Instructions to follow:
Everything from the line with "You are a GUI" to the last line of the listing must be retyped exactly, both ends included, with the pictures dropped.

Supplied records:
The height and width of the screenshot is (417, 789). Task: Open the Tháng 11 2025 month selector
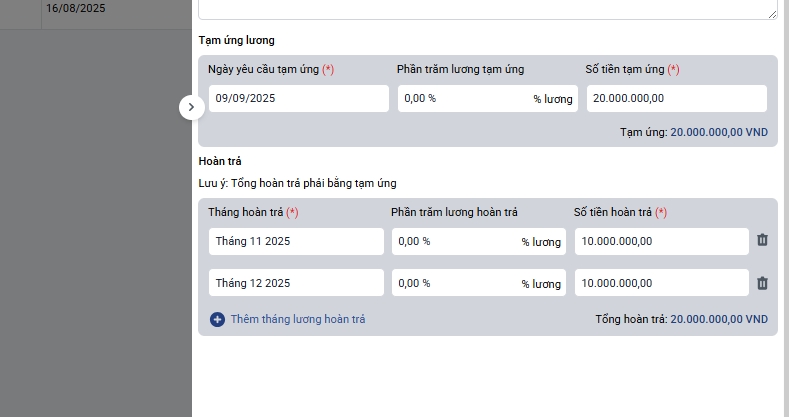(x=296, y=241)
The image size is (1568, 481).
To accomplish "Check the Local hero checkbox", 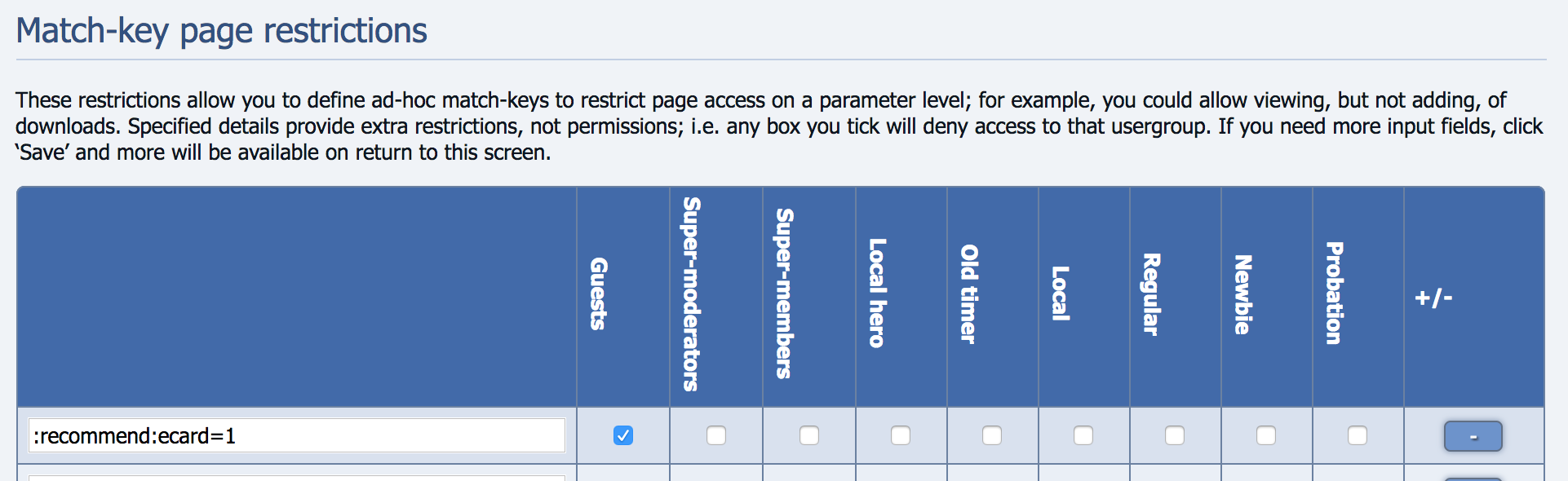I will pyautogui.click(x=901, y=435).
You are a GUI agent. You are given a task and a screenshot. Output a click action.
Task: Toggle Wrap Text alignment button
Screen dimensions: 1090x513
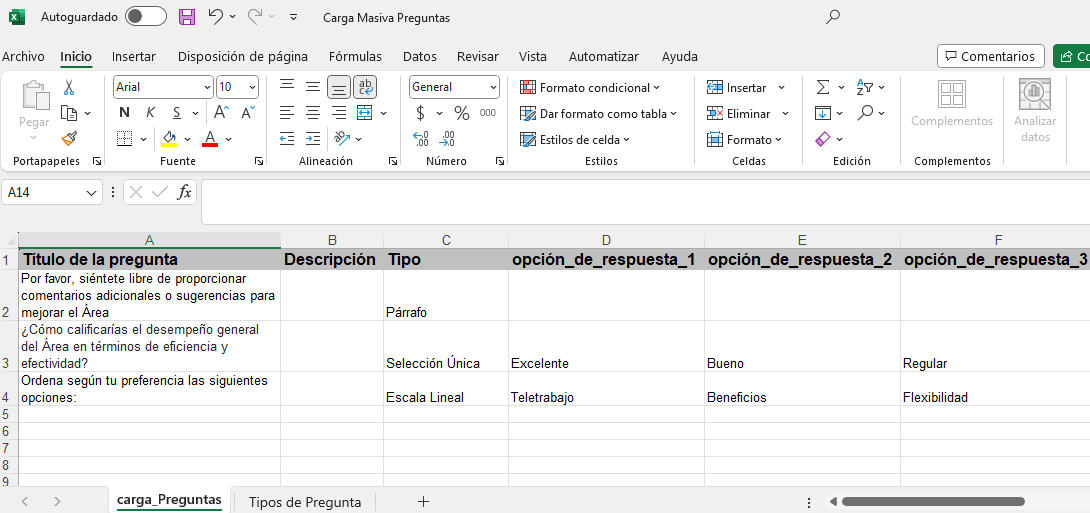365,87
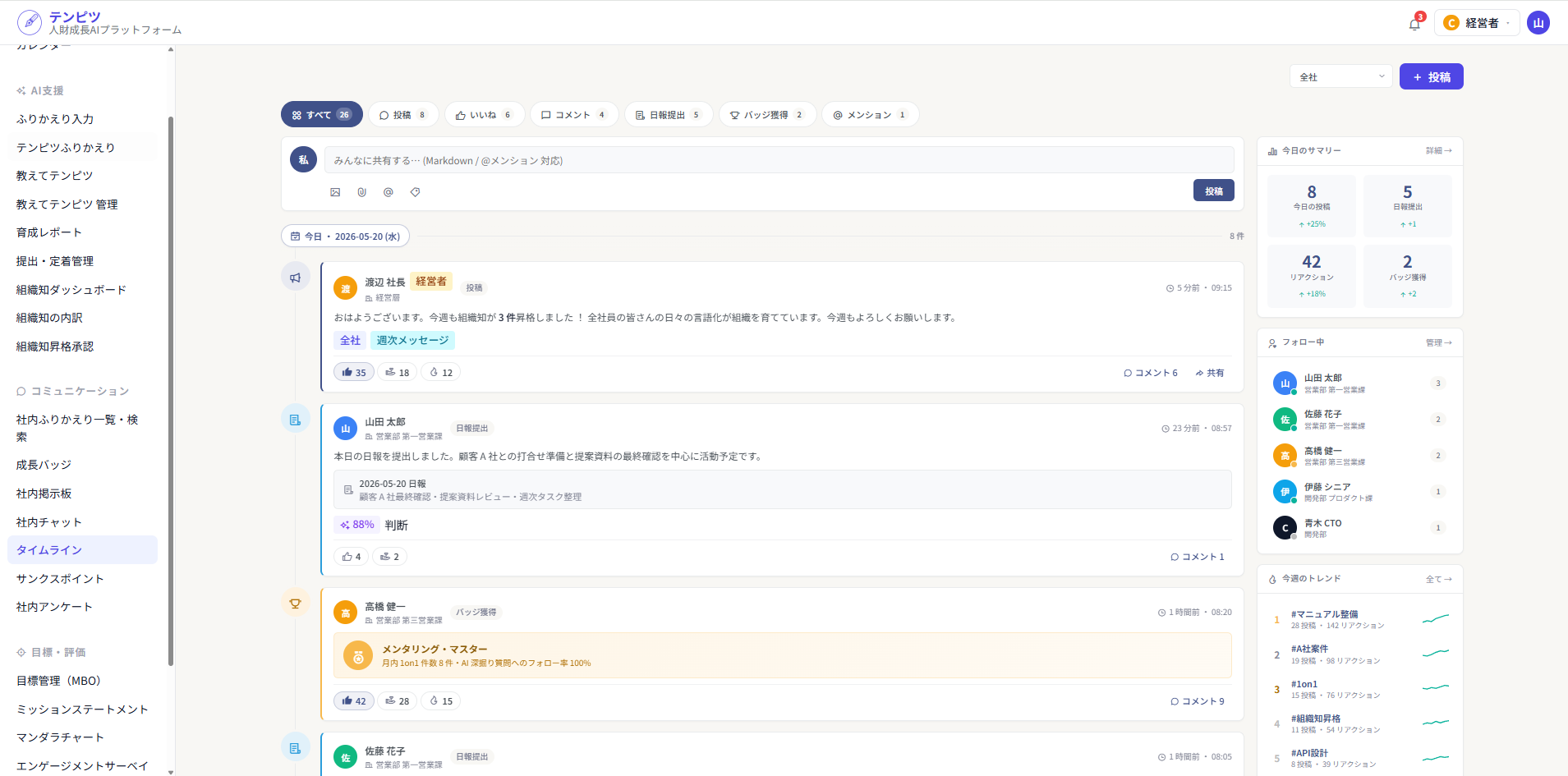Viewport: 1568px width, 776px height.
Task: Click the paperclip attachment icon
Action: pos(361,192)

Task solution:
You are a GUI agent. You are given a task and a screenshot. Output a click action.
Task: Toggle Wrap Text alignment button
Screen dimensions: 1090x513
365,87
Viewport: 1568px width, 776px height.
Task: Click the paperclip attachment icon
Action: pos(361,192)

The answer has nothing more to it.